* [DOCUMENT SEGMENT]
+++
On a personal level, "An Idea, and Bullets" explains why I always felt like the red-headed stepchild as an S-5, Psychological Operations/Civil Affairs officer in the 11th Armored Cav during 1969-70. Haponski explains the enormous "cultural" power of the WWII military generation and their military descendants who were determined to fight WWII again. Engaging the VC/NVA in major battles, made it impossible to carry out the pacification of populated areas and Vietnamization which might have allowed the South Vietnamese to fight a war that a foreign army couldn't fight for them. The allure of Patton's motto, "Find the Bastards and Pile On" trumped "Winning Hearts and Minds."

I had gone to Armor Officer Candidate School, trained to be a speed-bump in the path of a Soviet attack in Germany. But I received orders to the Special Warfare Center at Ft. Bragg, and a couple of years in the 8th Special Forces converted me to the special warfare model of counter-insurgency, which makes the political, hearts 'n minds battle of even greater importance than the military battle.

While combat units in Vietnam like the 11th Cav had organizational slots for S-5 folks who specialized in the political aspects of the war, most commanders never really understood their crucial importance. Our enemies had understood this since their wars against the Japanese and French, and this is what made their victory, and our loss, inevitable. As a fellow Cav trooper put it to me recently, "It always seemed to me that the mission of the Blackhorse in the war was almost the definition of hubris. By the time you are committing an Armored Cavalry Regiment in a counter-insurgency operation, you have already lost."

After a few months of trying to implement my psy-ops/civil affairs training with the Blackhorse, I knew something was wrong, but I didn't know what. In the daily hurly-burly of MEDCAPs, tossing leaflets out of helicopters, running loudspeaker missions in the air and on the ground, and negotiating with Vietnamese authorities for school or clinic construction in the villages, there wasn't time to compare lessons from Ft. Bragg to realities in III Corps.

A month after I got to VN, Nixon announced Vietnamization, turning the war over to the ARVN, and the beginnings of US unilateral troop withdrawal. Then, during July and August we had attacks throughout our AO. During heavy fighting between US and NVA units, South Vietnamese units took little part. I remember riding to a contact to do loudspeaker appeals to the NVA to defect. On the way to the sound of the guns we passed an ARVN unit with hammocks still slung between trees, brewing tea. Vietnamization seemed a farce.

Pacification, in the form of building schools or clinics in the villes, was frustrated by corrupt village/district/province authorities, as Haponski also recounts. And no matter how hard we hammered the NVA, or how many chieu hoi leaflets we dropped or loudspeaker broadcasts we did, NVA defectors were almost nonexistent. Fire in the belly kept the enemy fighting. Our allies seemed to lack that fire completely.

Ideas win wars, not tanks, planes, and guns. Fire in the belly, not firepower, motivates soldiers, and societies, to fight longer, better, and smarter. In the famous exchange between an American and an NVA negotiator, a week before the fall of Saigon, the American said, "You know, you'll never beat us on the battlefield." The Vietnamese replied, "That may be so, but it is also irrelevant."

Haponski leaves it up to his readers to abstract lessons to be learned from Vietnam, other than to say that such lessons exist relevant to our current war(s) in the Middle East. He quotes "the commander of US Special Operations in the Middle East" who says, "We do not understand the movement, and until we do we are not going to defeat it . . . We have not defeated the idea. We do not even understand the idea."



Jack Mallory is a long-time VVAW member.
+++
* [BRIEF] Transcribe the passage of the review of "An Idea, and Bullets" from "Ideas win wars, not" to "long-time VVAW member.", word for word.

[Records from a dataset]
+++
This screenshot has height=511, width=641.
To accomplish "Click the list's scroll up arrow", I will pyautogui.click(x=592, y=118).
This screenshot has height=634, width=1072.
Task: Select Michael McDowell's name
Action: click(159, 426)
+++
* [EXERCISE OUTPUT]
Ideas win wars, not tanks, planes, and guns. Fire in the belly, not firepower, motivates soldiers, and societies, to fight longer, better, and smarter. In the famous exchange between an American and an NVA negotiator, a week before the fall of Saigon, the American said, "You know, you'll never beat us on the battlefield." The Vietnamese replied, "That may be so, but it is also irrelevant."

Haponski leaves it up to his readers to abstract lessons to be learned from Vietnam, other than to say that such lessons exist relevant to our current war(s) in the Middle East. He quotes "the commander of US Special Operations in the Middle East" who says, "We do not understand the movement, and until we do we are not going to defeat it . . . We have not defeated the idea. We do not even understand the idea."



Jack Mallory is a long-time VVAW member.